羽田沼上空を飛ぶコウノトリ=15日午前、大田原市羽田

羽田沼の上を飛ぶコウノトリ=15日午前、大田原市羽田

羽田沼上空を飛ぶコウノトリ=15日午前、大田原市羽田 羽田沼の上を飛ぶコウノトリ=15日午前、大田原市羽田

 ハクチョウの飛来地として知られる大田原市羽田(はんだ)の羽田沼に、国の特別天然記念物で絶滅危惧種のコウノトリが初めて飛来した。足輪の特徴などから千葉県野田市で放鳥された個体とみられる。日本野鳥の会県支部の元支部長、河地辰彦(かわちたつひこ)さん(67)=大田原市本町1丁目=は「那須野ケ原に飛来するのは珍しい」としている。

 14日から同沼で姿が見られるようになった。樹木が繁茂して人が近づきにくい沼の奥にいることが多く、時折、飛び立って周辺を旋回している。16日には野鳥や写真の愛好家たちが訪れ、カメラを向けていた。

 コウノトリの飼育に取り組む千葉県野田市が2016年に放鳥した雄の「きずな」が10日、さくら市にいるのが確認されている。羽田沼のコウノトリと足輪の色が一致しており、同一個体の可能性がある。河地さんは「繁殖期が終わり、巣から離れて放浪する時期。居場所を探して北上してきたのではないか」と話す。

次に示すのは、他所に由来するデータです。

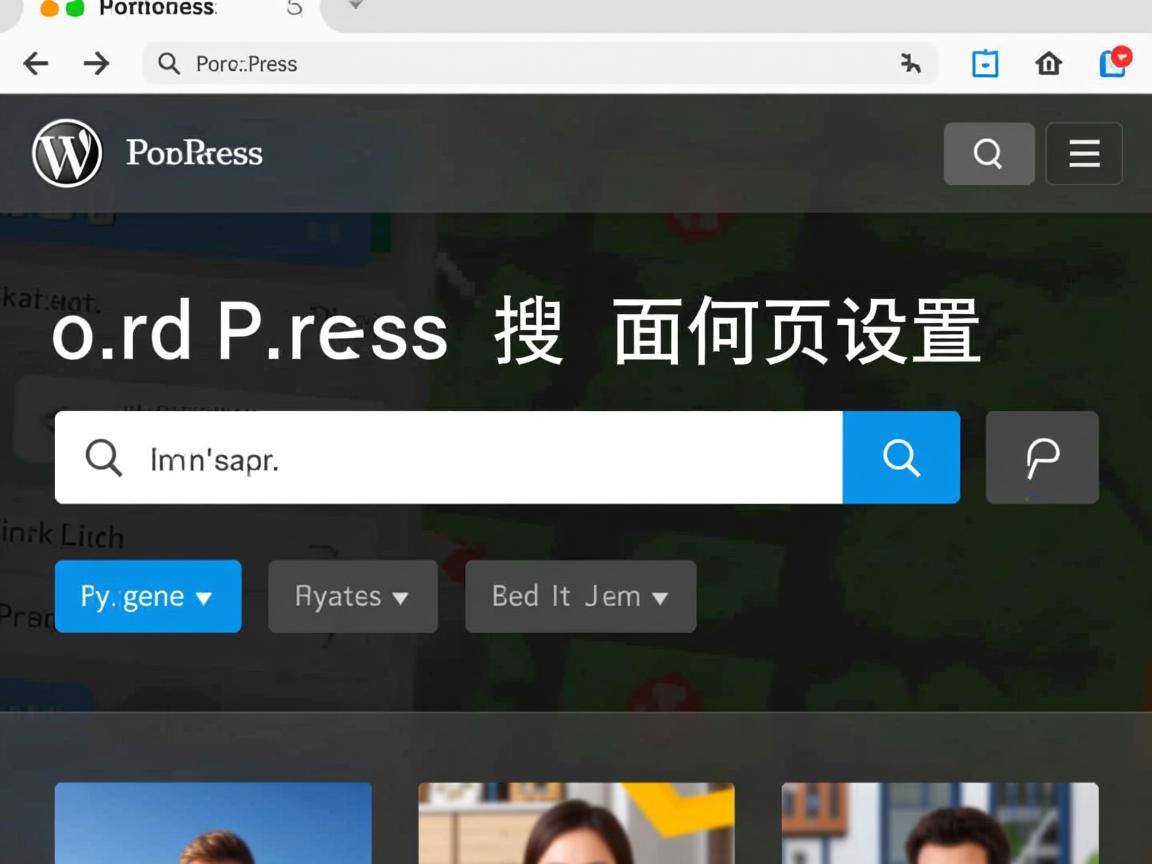Image resolution: width=1152 pixels, height=864 pixels.
Task: Click the browser home icon
Action: [x=1048, y=63]
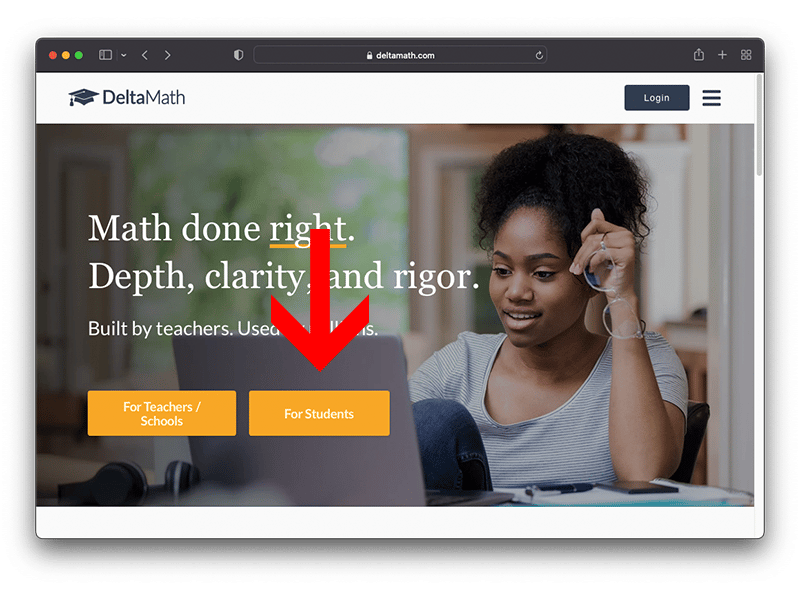This screenshot has width=800, height=600.
Task: Click the privacy shield icon
Action: (238, 55)
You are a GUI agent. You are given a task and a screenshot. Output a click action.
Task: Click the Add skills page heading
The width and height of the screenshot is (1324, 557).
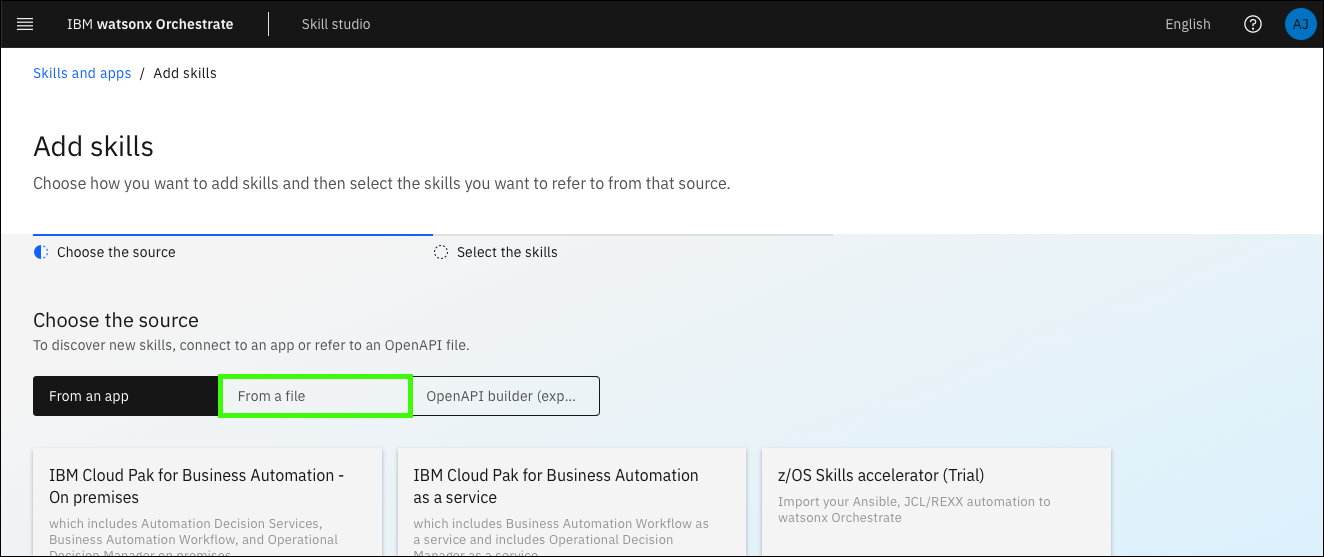coord(93,147)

 羽田沼は現在、水質保全のために水を抜く「干し上げ」で水が少なく、餌が捕りやすい状況もある。「羽田沼白鳥を守る会」の長嶋昭夫(ながしまあきお)会長(59)は「鳥にとって居心地の良い場所なのかもしれない。驚かせないよう、近づかず静かに見守ってほしい」と呼び掛けている。